For UD 1.3 treebanks with 10k+ test set, the results of url_dedup_tokens are:
Language | URL_dedup_tokens |
---|---|
en | 1T |
en_esl | 1T |
es_ancora | 16G |
de | 8G |
pt_br | 6.6G |
id | 4.4G |
it | 3.6G |
ru_syntagrus | 1.5G |
ru | 1.5G |
fa | 1.5G |
ar | 1.4G |
sv | 1.3G |
ro | 993M |
grc_proiel | 832M |
grc | 832M |
ja_ktc | 674M |
no | 655M |
cs_cac | 543M |
cs | 543M |
fi_ftb | 402M |
zh | 317M (with bad tokenization) |
he | 300M |
ca | 275M |
la_proiel | 236M |
sl | 192M |
bg | 180M |
gl | 122M |
et | 107M |
hi | 100M |
eu | 70M |
Therefore, for 20 out of 30 treebanks, we have 500M+ tokens, and less for the last 10 treebanks. Maybe we can try gathering some more for the <500M treebanks using the rest of the crawl-sets, which would get us (approximately; just by multiplying by 20/6) to 26/30 languages being 500M+, with the rest circa 400M, 350M, 300M and 200M.
All in all, I think this (CommonCrawl+CLD2/CLD3?) can provide "enough" data for our purposes :-)
Great.
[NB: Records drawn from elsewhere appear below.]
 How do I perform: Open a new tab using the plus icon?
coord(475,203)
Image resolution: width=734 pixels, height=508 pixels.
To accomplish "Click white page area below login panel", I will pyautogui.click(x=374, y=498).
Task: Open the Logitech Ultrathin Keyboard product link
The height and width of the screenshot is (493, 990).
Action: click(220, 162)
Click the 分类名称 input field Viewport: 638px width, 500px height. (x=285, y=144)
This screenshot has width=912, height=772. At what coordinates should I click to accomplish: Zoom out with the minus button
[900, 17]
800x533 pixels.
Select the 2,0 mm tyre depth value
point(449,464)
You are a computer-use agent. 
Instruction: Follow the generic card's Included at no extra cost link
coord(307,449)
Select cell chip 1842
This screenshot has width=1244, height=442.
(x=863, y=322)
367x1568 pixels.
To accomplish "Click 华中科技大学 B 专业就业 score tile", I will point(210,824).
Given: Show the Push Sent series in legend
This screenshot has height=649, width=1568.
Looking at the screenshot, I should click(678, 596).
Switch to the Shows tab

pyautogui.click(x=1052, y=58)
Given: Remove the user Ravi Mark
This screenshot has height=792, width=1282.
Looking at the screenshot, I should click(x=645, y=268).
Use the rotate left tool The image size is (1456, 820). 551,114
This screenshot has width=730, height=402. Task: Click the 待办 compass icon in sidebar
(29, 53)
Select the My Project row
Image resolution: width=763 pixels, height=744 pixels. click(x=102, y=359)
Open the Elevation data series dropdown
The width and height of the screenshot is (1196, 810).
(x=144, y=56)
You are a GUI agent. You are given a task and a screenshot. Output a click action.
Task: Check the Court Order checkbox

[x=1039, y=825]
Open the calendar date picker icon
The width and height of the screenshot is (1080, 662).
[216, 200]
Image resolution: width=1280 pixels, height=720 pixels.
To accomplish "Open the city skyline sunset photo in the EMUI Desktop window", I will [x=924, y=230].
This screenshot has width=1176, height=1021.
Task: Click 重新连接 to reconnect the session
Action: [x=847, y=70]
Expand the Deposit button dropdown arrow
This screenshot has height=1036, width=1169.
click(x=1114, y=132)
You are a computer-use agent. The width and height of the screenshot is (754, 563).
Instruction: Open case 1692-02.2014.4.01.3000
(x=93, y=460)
Hopefully, in UD2.0 there will be more treebanks with 10k+ test set, so perhaps we should send an email to the UD mailing list with a call for "possibly 10k+ treebanks" before we restrict the set of crawled languages (if such restriction is needed at all).
Ha ha hope we are not dropping Finnish because our test set happens to be 9140 tokens at this moment. :D There are a number of treebanks who can be re-split to fit the 10K goal. Now, is this something we want to do officially for the UD release, or is this something we just do for CoNLL only? I think any treebank with, say, 20K words or above should qualify here.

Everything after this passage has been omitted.